_DATA FOR PROCESSING_
┏━━

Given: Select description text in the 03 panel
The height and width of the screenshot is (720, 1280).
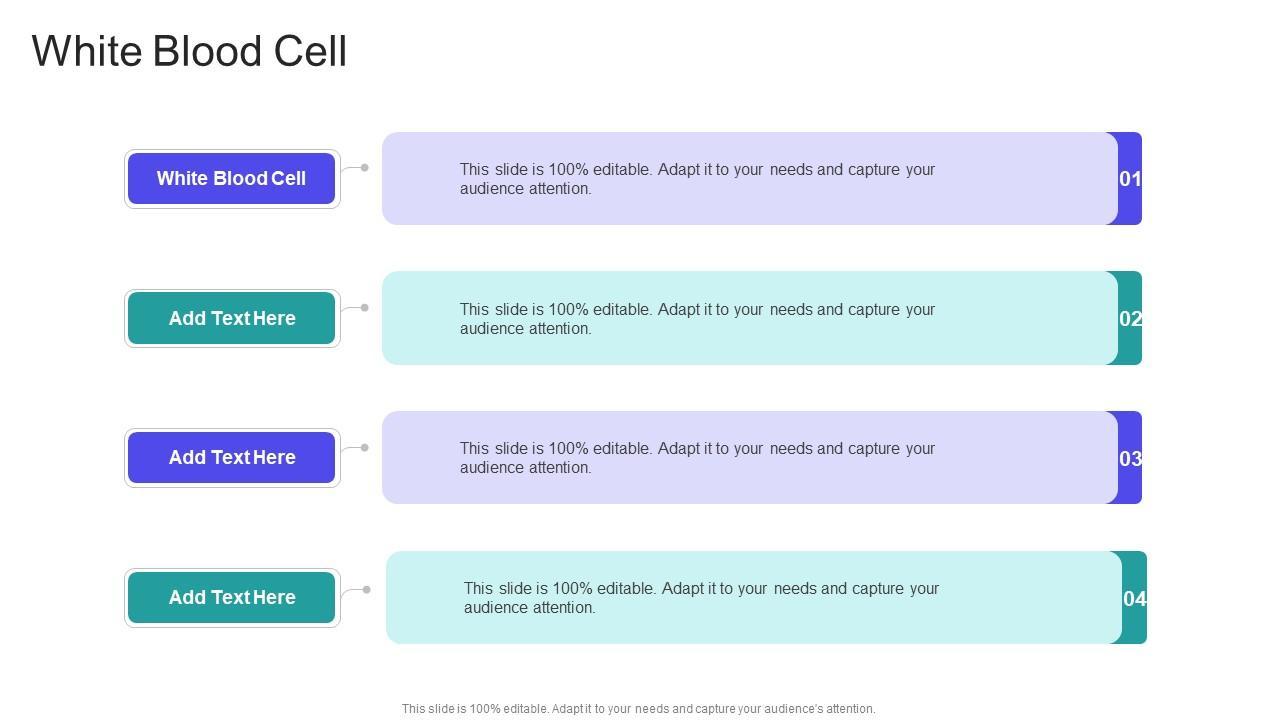Looking at the screenshot, I should [697, 458].
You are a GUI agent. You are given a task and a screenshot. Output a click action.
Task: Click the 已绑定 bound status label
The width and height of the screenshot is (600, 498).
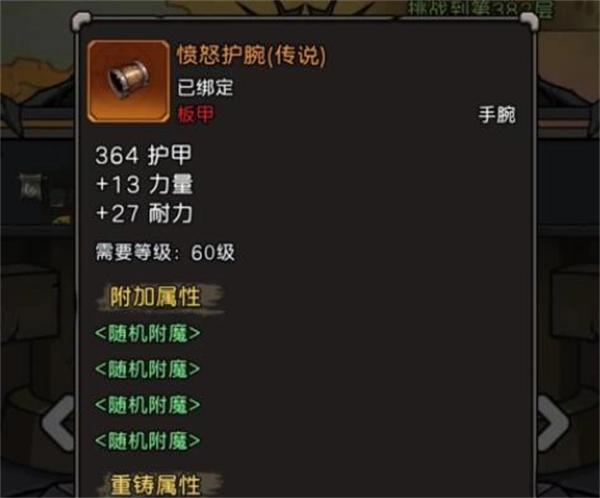[x=205, y=88]
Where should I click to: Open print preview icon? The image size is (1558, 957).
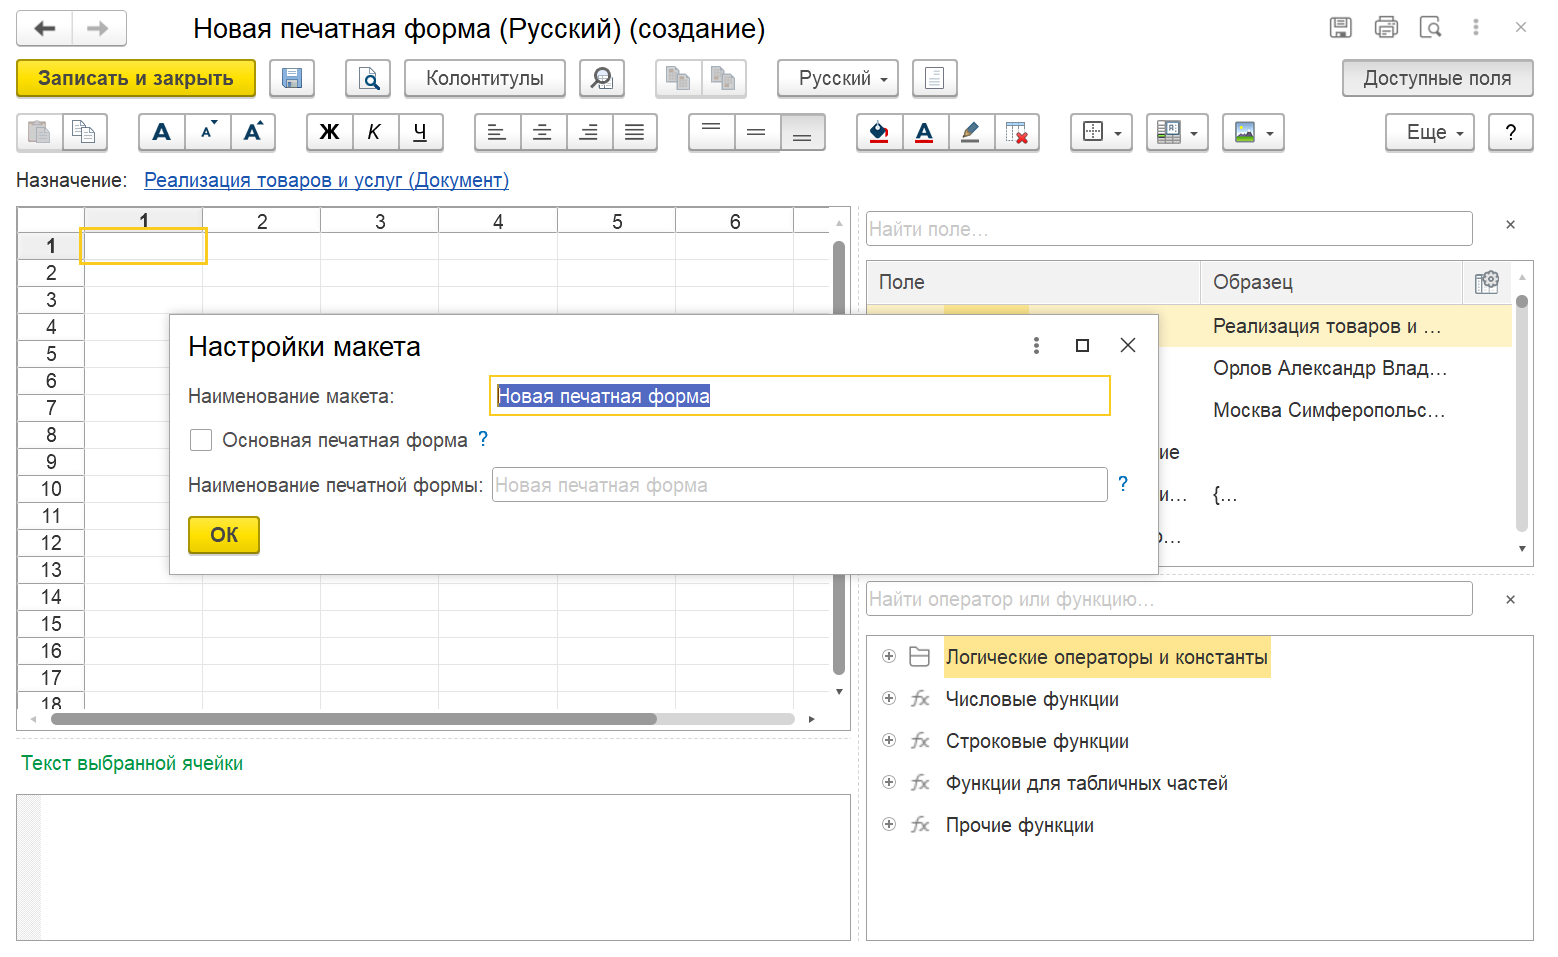tap(368, 78)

┗━━

_EXERCISE_
Reproduce the records above word for word, without the images.

_RESULT OF THIS EXERCISE_
Given: Select description text in the 03 panel
The height and width of the screenshot is (720, 1280).
Looking at the screenshot, I should [697, 458].
You are a GUI agent. You are given a task and a screenshot. Output a click action.
Task: Click the 已绑定 bound status label
The width and height of the screenshot is (600, 498).
[x=205, y=88]
Where should I click to: Open print preview icon? The image size is (1558, 957).
tap(368, 78)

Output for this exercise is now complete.